Paper on sleeping bee brains published

Moguilner, S., Tiraboschi, E., Fantoni, G., Strelevitz, H., Soleimani, H., Del Torre, L., Hasson, U., & Haase, A. (2025).

Neuronal correlates of sleep in honey bees. Neural Networks, 189, 107575.

https://doi.org/10.1016/j.neunet.2025.107575

Honey bees Apis mellifera follow the day-night cycle for their foraging activity, entering rest periods during darkness. Despite considerable research on sleep behaviour in bees, its underlying neurophysiological mechanisms are not well understood, partly due to the lack of brain imaging data that allow for analysis from a network- or system-level perspective.

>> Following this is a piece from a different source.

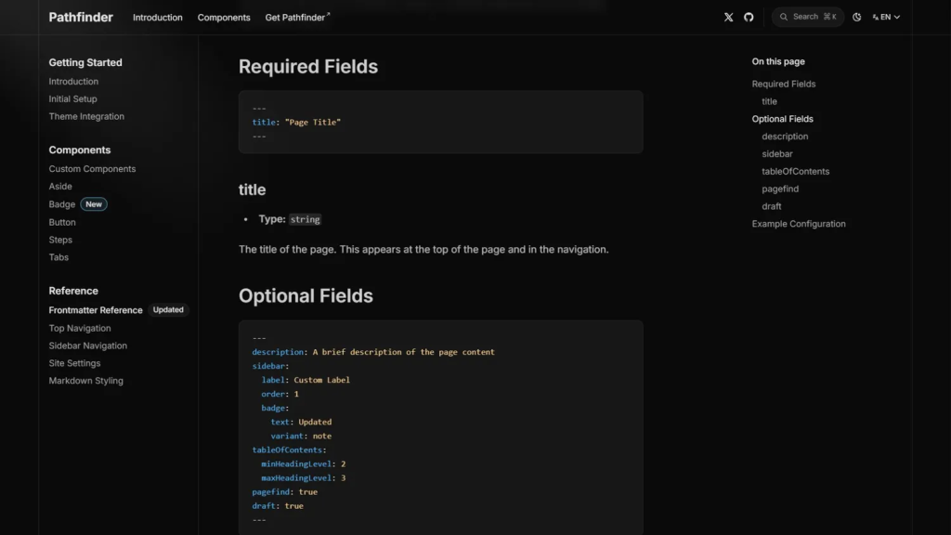Navigate to Initial Setup in the sidebar
951x535 pixels.
(x=72, y=98)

This study aims to fill this gap by investigating whether neuronal activity during rest periods exhibits stereotypic patterns comparable to sleep signatures observed in vertebrates. Using two-photon calcium imaging of the antennal lobes (AL) in head-fixed bees, we analysed brain dynamics across motion and rest epochs during the nocturnal period. The recorded activity was computationally characterised, and machine learning was applied to determine whether a classifier could distinguish the two states after motion correction. Out-of-sample classification accuracy reached 93 %, and a feature importance analysis suggested network features to be decisive. Accordingly, the glomerular connectivity was found to be significantly increased in the rest-state patterns. A full simulation of the AL using a leaky spiking neural network revealed that such a transition in network connectivity could be achieved by weakly correlated input noise and a reduction of synaptic conductance of the inhibitive local neurons (LNs) which couple the AL network nodes. The difference in the AL response maps between awake- and sleep-like states generated by the simulation showed a decreased specificity of the odour code in the sleep state, suggesting reduced information processing during sleep. Since LNs in the bee brain are GABAergic, this suggests that the GABAergic system plays a central role in sleep regulation in bees as in many higher species including humans. Our findings support the theoretical view that sleep-related network modulation mechanisms are conserved throughout evolution, highlighting the bee’s potential as an invertebrate model for studying sleep at the level of single neurons.